Miles of brittle, uprooted almond trees lay dead on their sides on parched farmland in Coalinga, California, as an intensifying drought, new restrictions and skyrocketing water prices are forcing farmers to sacrifice their crops. Roadside signs warn against watering front lawns as residents brace for higher water bills as the precious resource disappears.
This is what a city on the brink of running out of water looks like.
“We can’t continue this. It’s not sustainable for our community,” Coalinga city councilman Adam Adkisson told CNN.
Coalinga usually gets its water through an aqueduct which runs from the San Luis Reservoir, about 70 miles northwest of the city. But as the West’s megadrought pushes reservoir levels to precarious new lows, the US Bureau of Reclamation this year reduced the amount of water Coalinga could take from the reservoir by 80%, city officials told CNN.
The restriction left Coalinga short about 600-acre feet of water through March 2023, which is nearly 200 million gallons, and the equivalent of about 300 Olympic-sized swimming pools.
With the city on track to run out of water by mid- to late November, officials turned to the increasingly expensive open market to make up the difference.

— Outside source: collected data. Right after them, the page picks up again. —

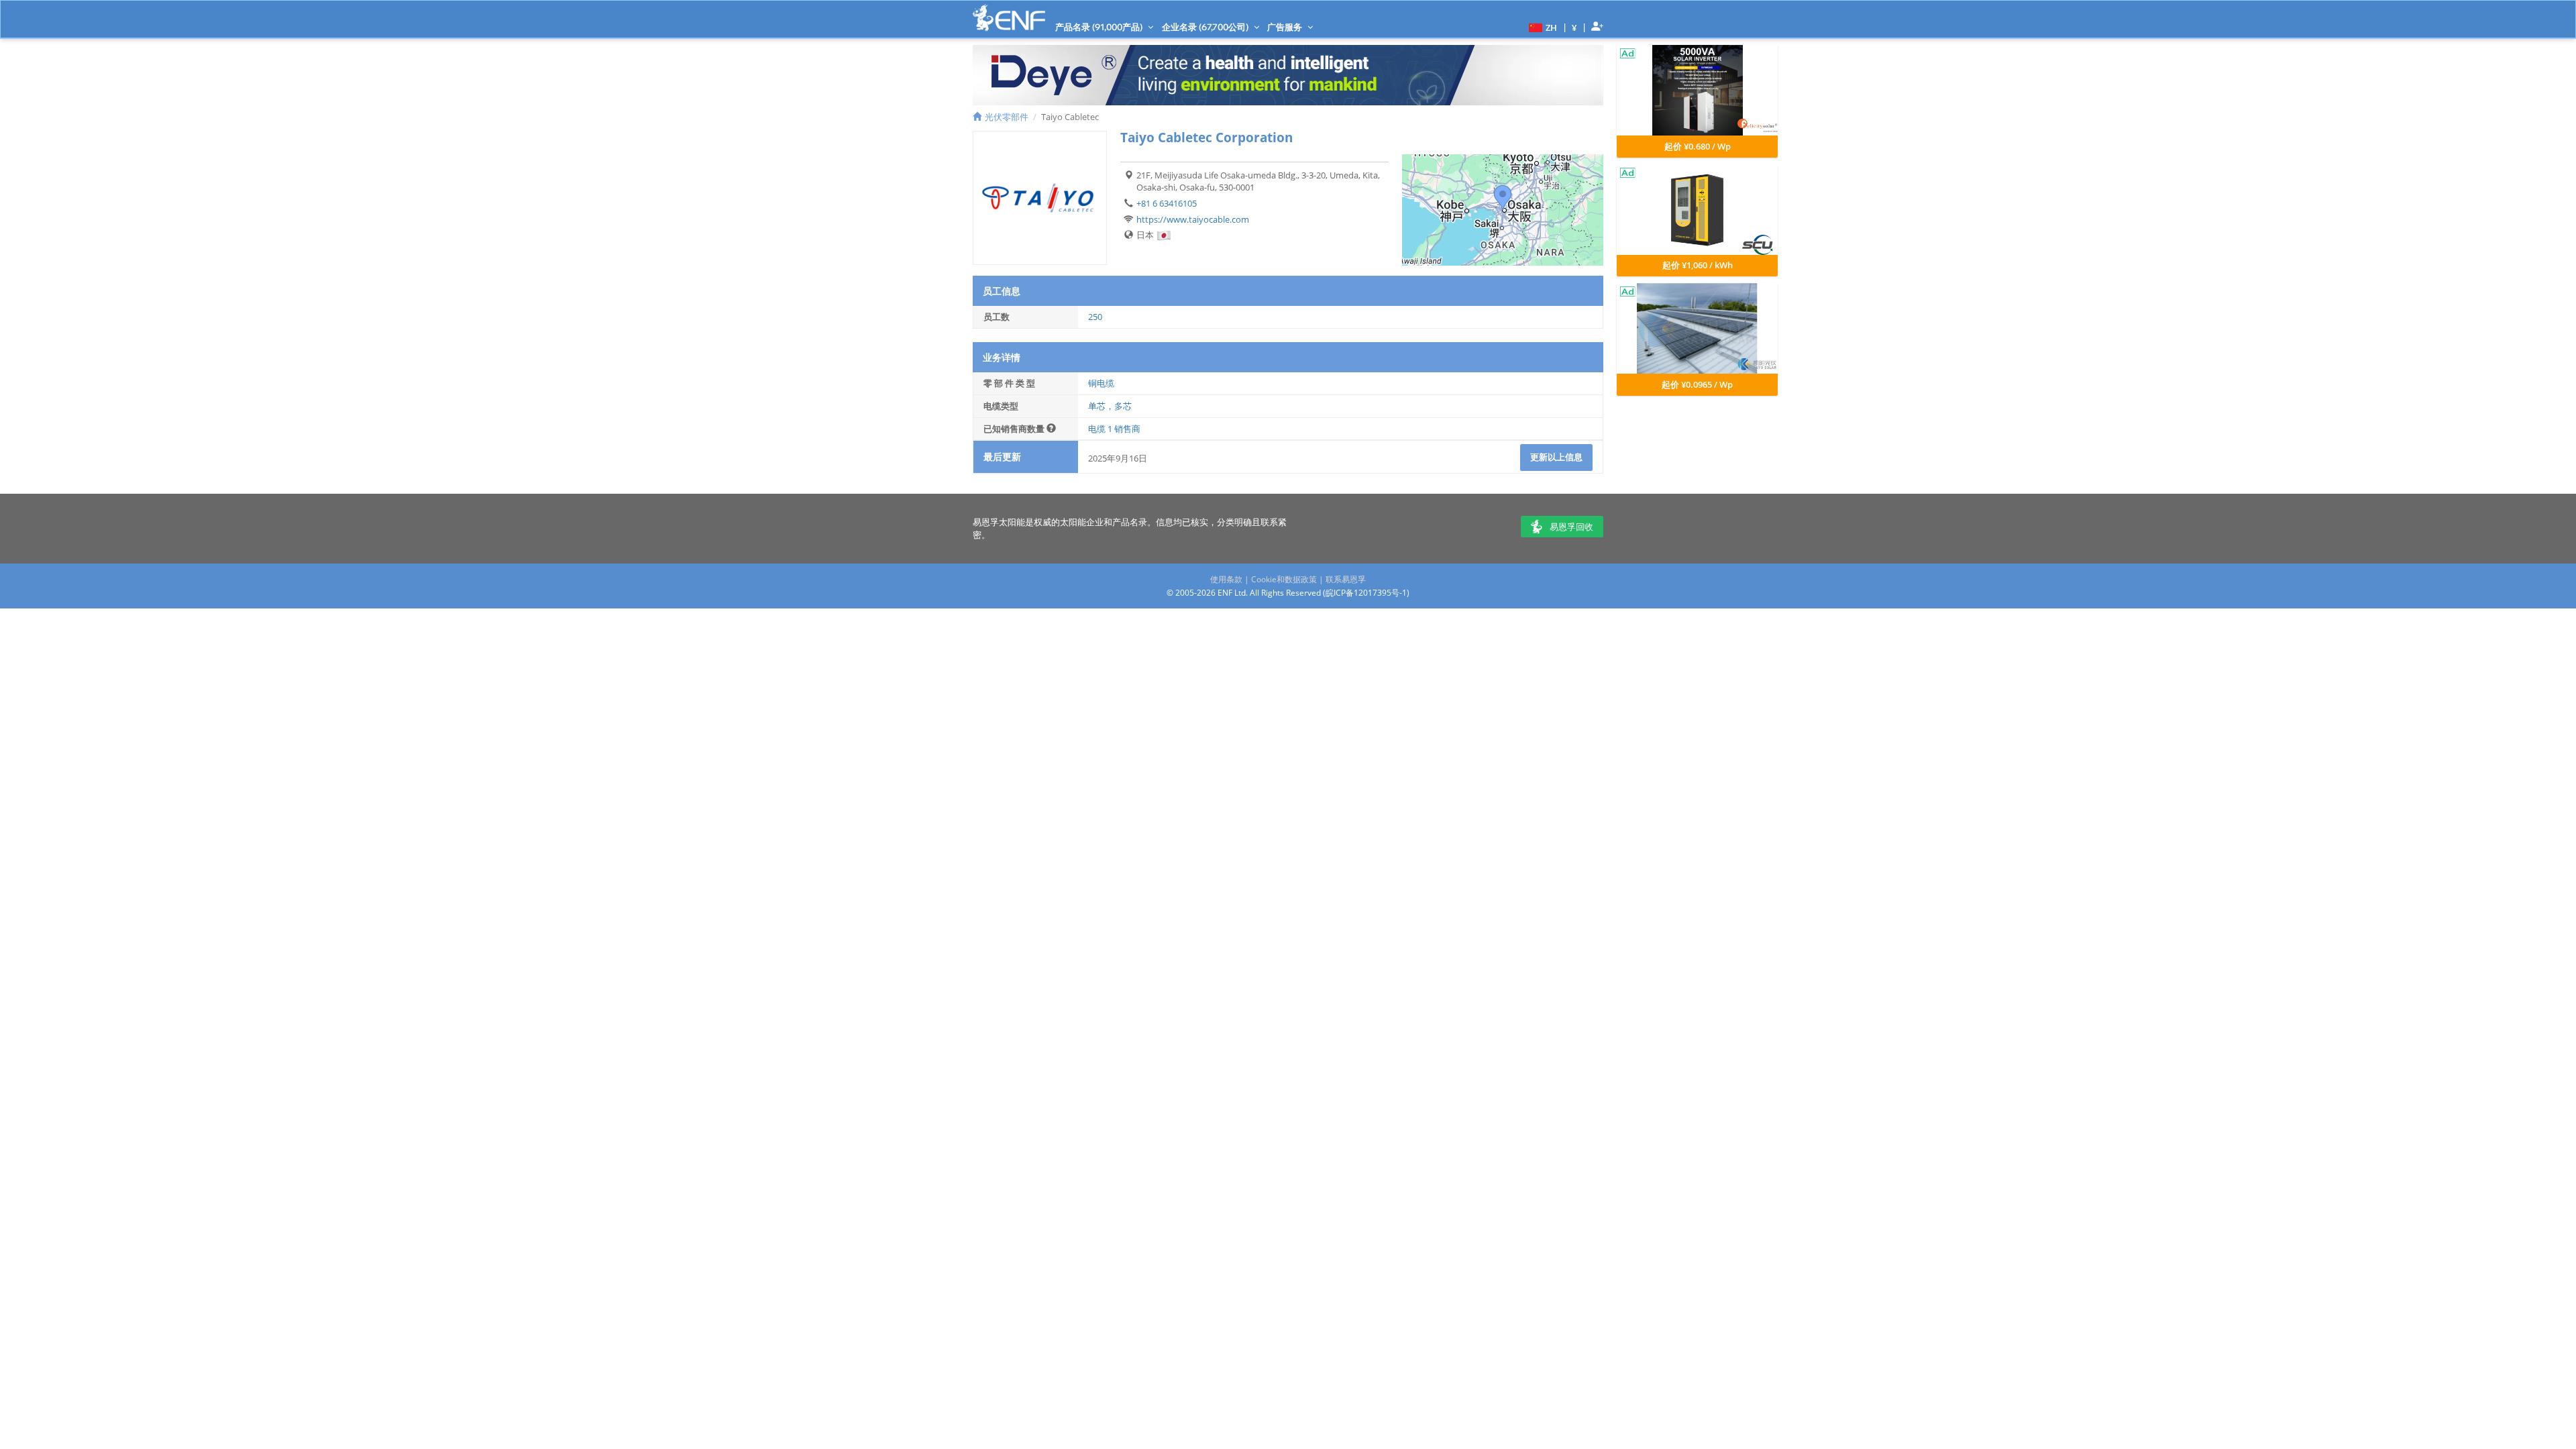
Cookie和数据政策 (1284, 579)
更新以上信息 (1556, 457)
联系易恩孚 (1346, 579)
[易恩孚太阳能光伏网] (1009, 18)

They finalized a purchase from a California public irrigation district last week.
The city’s price tag for life’s most basic necessity was roughly $1.1 million dollars. Adkisson tells CNN the same amount of water used to cost $114,000.

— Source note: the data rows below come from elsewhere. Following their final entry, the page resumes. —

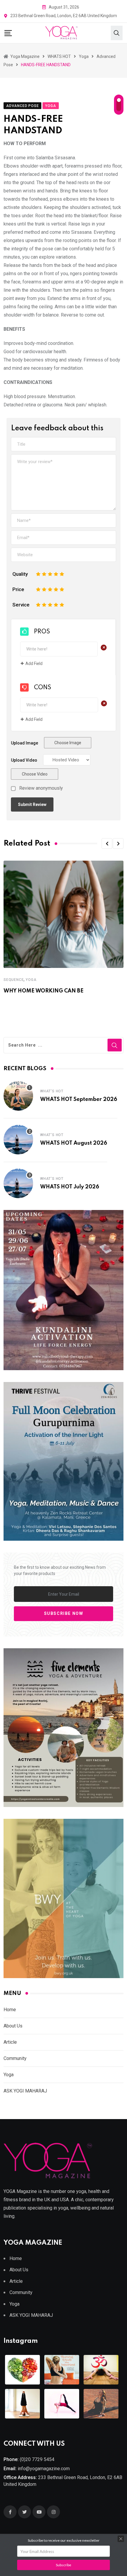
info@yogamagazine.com (44, 2468)
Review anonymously (41, 788)
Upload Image (24, 743)
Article (10, 2042)
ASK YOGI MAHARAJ (25, 2091)
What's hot (52, 1091)
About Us (13, 2026)
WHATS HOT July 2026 (69, 1187)
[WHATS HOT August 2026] (18, 1139)
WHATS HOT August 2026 (73, 1143)
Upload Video (24, 760)
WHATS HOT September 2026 (78, 1099)
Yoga (31, 980)
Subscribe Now (63, 1613)
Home (10, 2009)
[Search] (117, 33)
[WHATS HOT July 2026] (18, 1183)
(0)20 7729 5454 (37, 2459)
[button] (107, 843)
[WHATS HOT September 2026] (18, 1096)
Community (15, 2058)
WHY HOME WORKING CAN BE (44, 991)
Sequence (14, 980)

The Nasdaq Veles California Water Index, which tracks water transactions in the state, showed the price has gone from around $200 in 2019 to more than $1,000 today for the amount of water it would take to fill half of an Olympic-sized pool.
“I was just floored,” Adkisson said of their water purchase. “I could not believe they could sell water at that price — but that was actually a cheap rate, that’s the cheapest rate we found.”

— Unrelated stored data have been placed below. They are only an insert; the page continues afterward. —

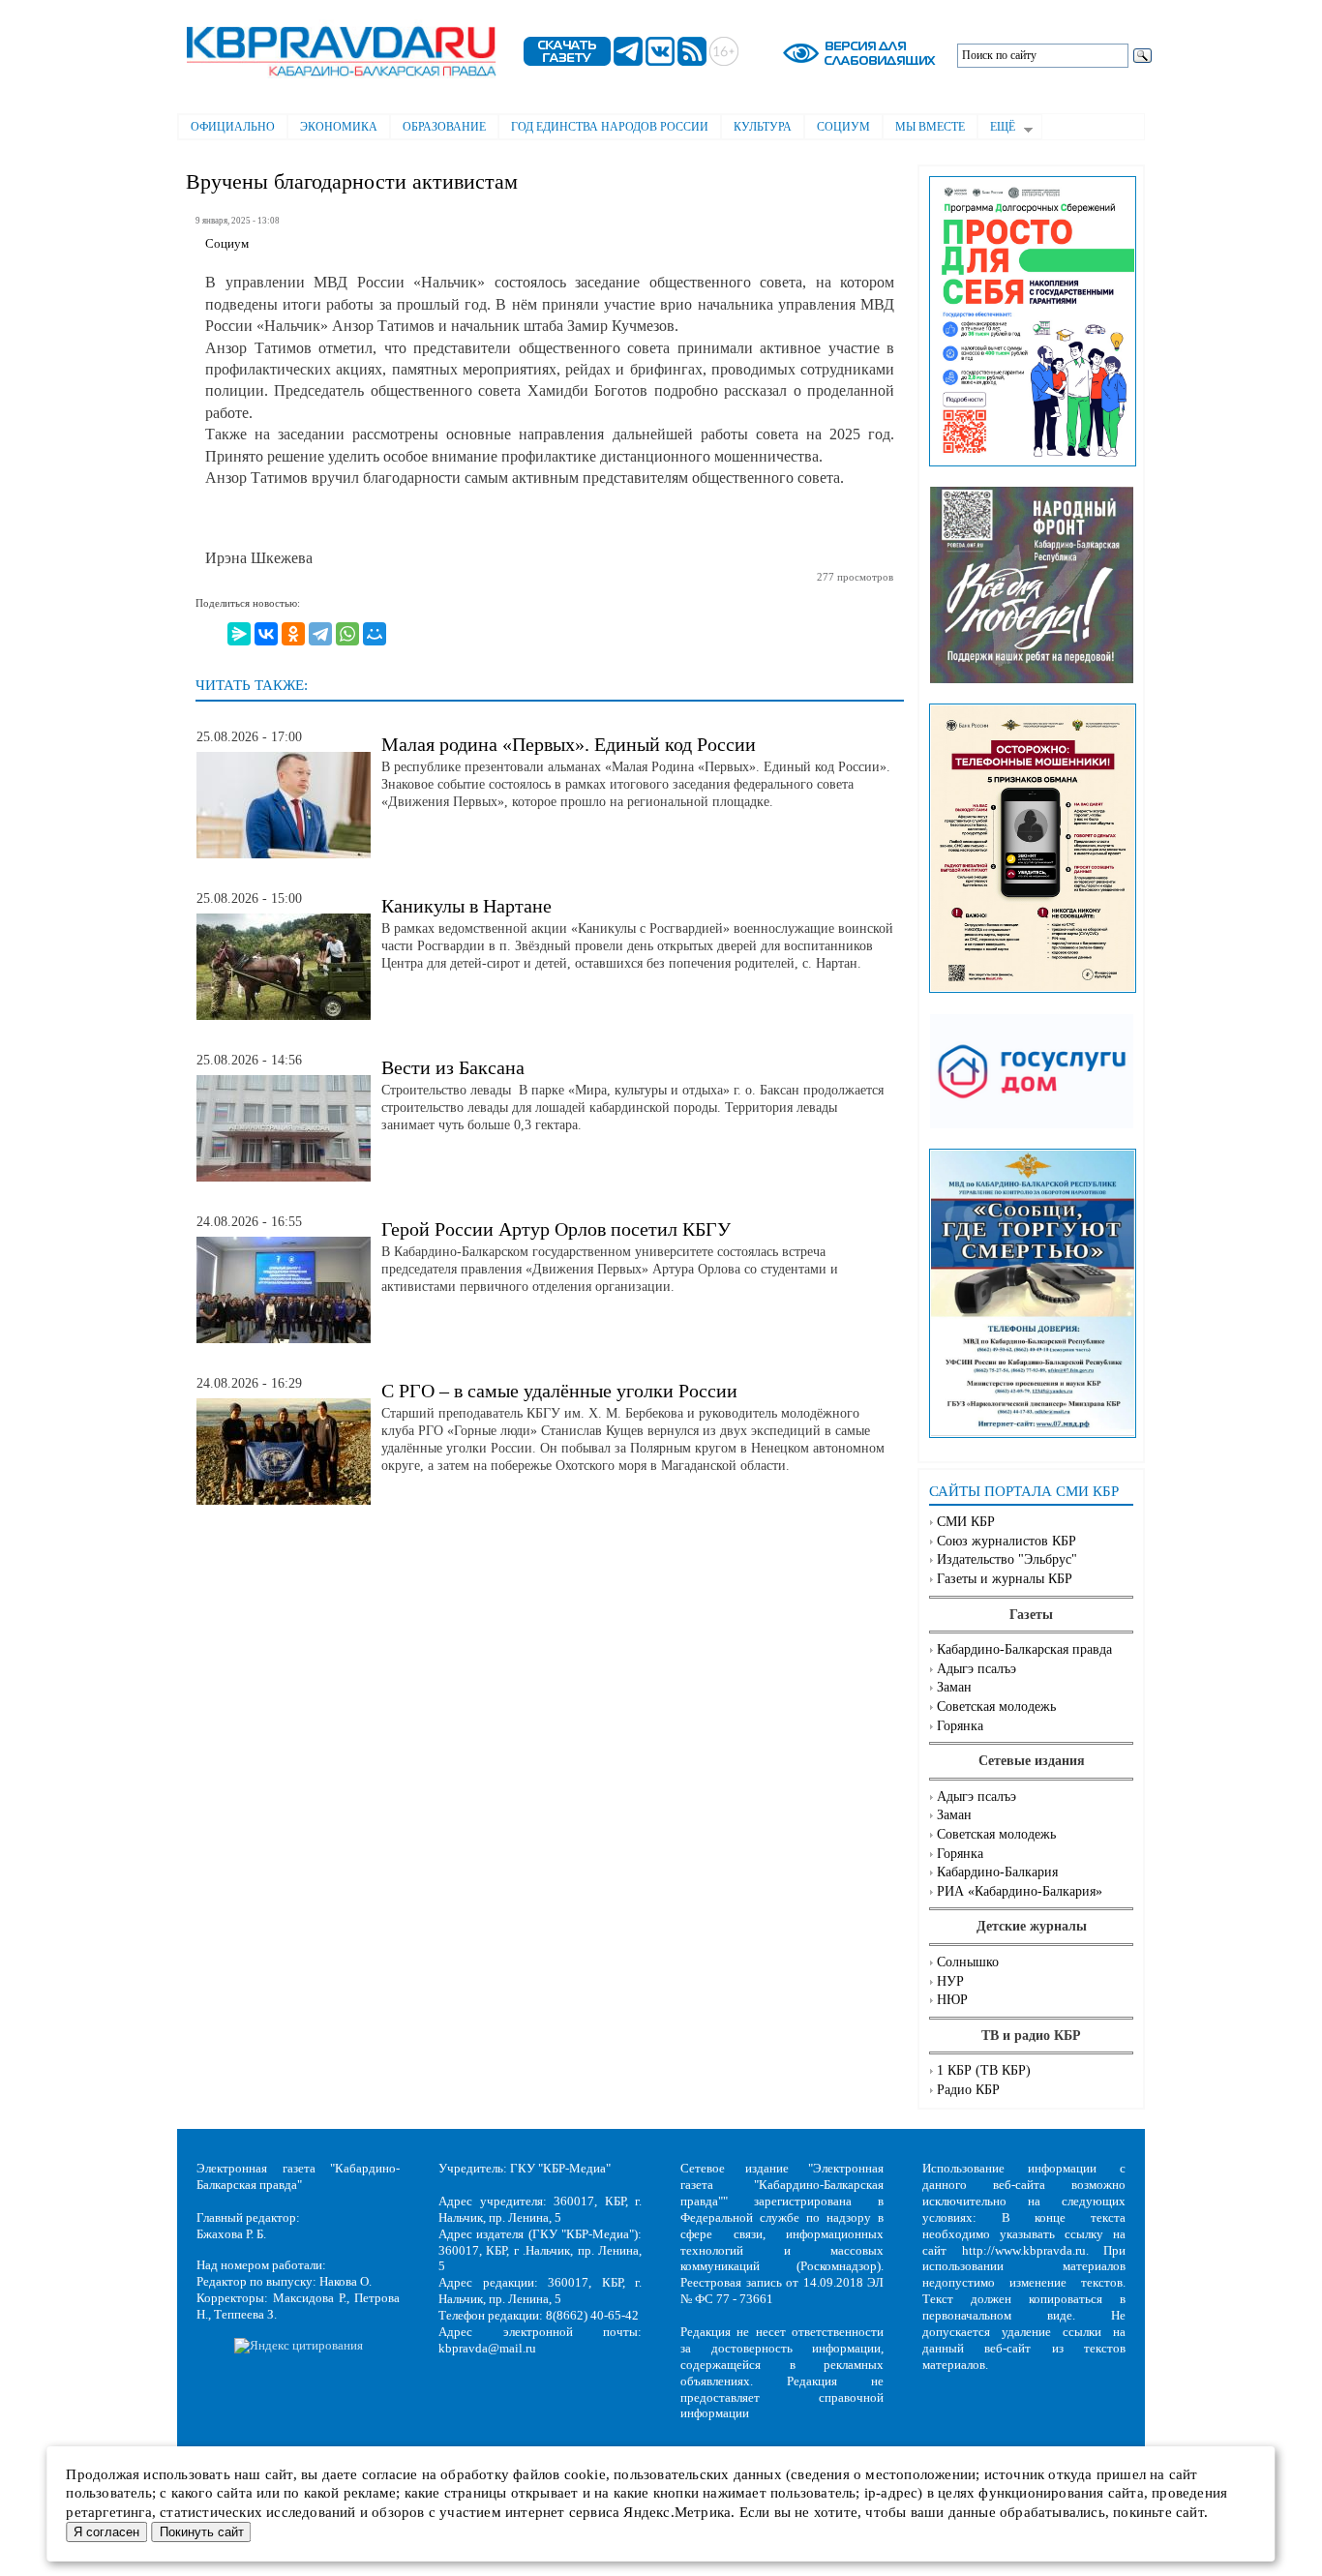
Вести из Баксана (453, 1067)
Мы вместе (930, 127)
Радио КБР (968, 2089)
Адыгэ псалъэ (976, 1669)
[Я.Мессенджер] (239, 633)
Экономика (338, 127)
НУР (950, 1981)
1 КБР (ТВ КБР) (984, 2070)
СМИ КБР (966, 1521)
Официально (233, 127)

The biggest concern is for the residents of Coalinga. It is the water residents use for life’s basic activities; to bathe, cook and clean. The city announced Monday the state approved a grant request to help offset its million-dollar water bill, which will likely ease residents’ costs.
“We are a very poor community,” Adkisson said. “These people out here that you see walking by, driving by, cannot afford a 1,000% increase in their water bills.”
This is the first time Coalinga has had to buy water on the open market. But as the climate crisis intensifies the West’s drought and rainy winters become few and far between, local leaders fear they are heading into a financially unsustainable future, where water can be sold to the highest bidder.
“Sure, there is supply and demand,” Adkisson said. “But for the basic needs of humans we need the water to be at an affordable rate.”
California’s soaring water prices are squeezing the farmers around Coalinga, too. Many are fallowing farmland to save water which has become unaffordable.
Farmers Deedee and Tom Gruber told CNN their water allocations have decreased to amounts insufficient to grow their 11 crops, which include thirsty walnuts and almonds. The Grubers estimate the water needed to grow just one of their crops next season — walnuts — would cost them $40,000.
“It would cost us more for water than what we will get for our walnuts,” Deedee Gruber told CNN.
California farmers say water scarcity, tightening water restrictions and now skyrocketing water prices are making it impossible for farmers to grow crops at all. The Grubers believe it will culminate in two ways: bankrupt farmers and higher food prices at the nation’s groceries.
From protests at the California’s state capitol this week to a living room full of worried farmers, California State Senator Melissa Hurtado, a Democrat who represents part of California’s southern Central Valley, has been listening to farmers’ stories about how drought and high water prices have affected them.
In an August letter, Hurtado and a bipartisan group of California legislators urged the US Justice Department to investigate “potential drought profiteering.” Hurtado suspects there could be price gouging in drought-stricken western states.
In an email response to Hurtado’s letter, the Justice Department said in October the complaint was “forwarded to the appropriate legal staff for further review.” The agency declined comment to CNN on what if any investigative actions it might take.
“People are making money off of less water availability,” Hurtado told CNN. “And that’s hurting real people — real farmers and real communities.”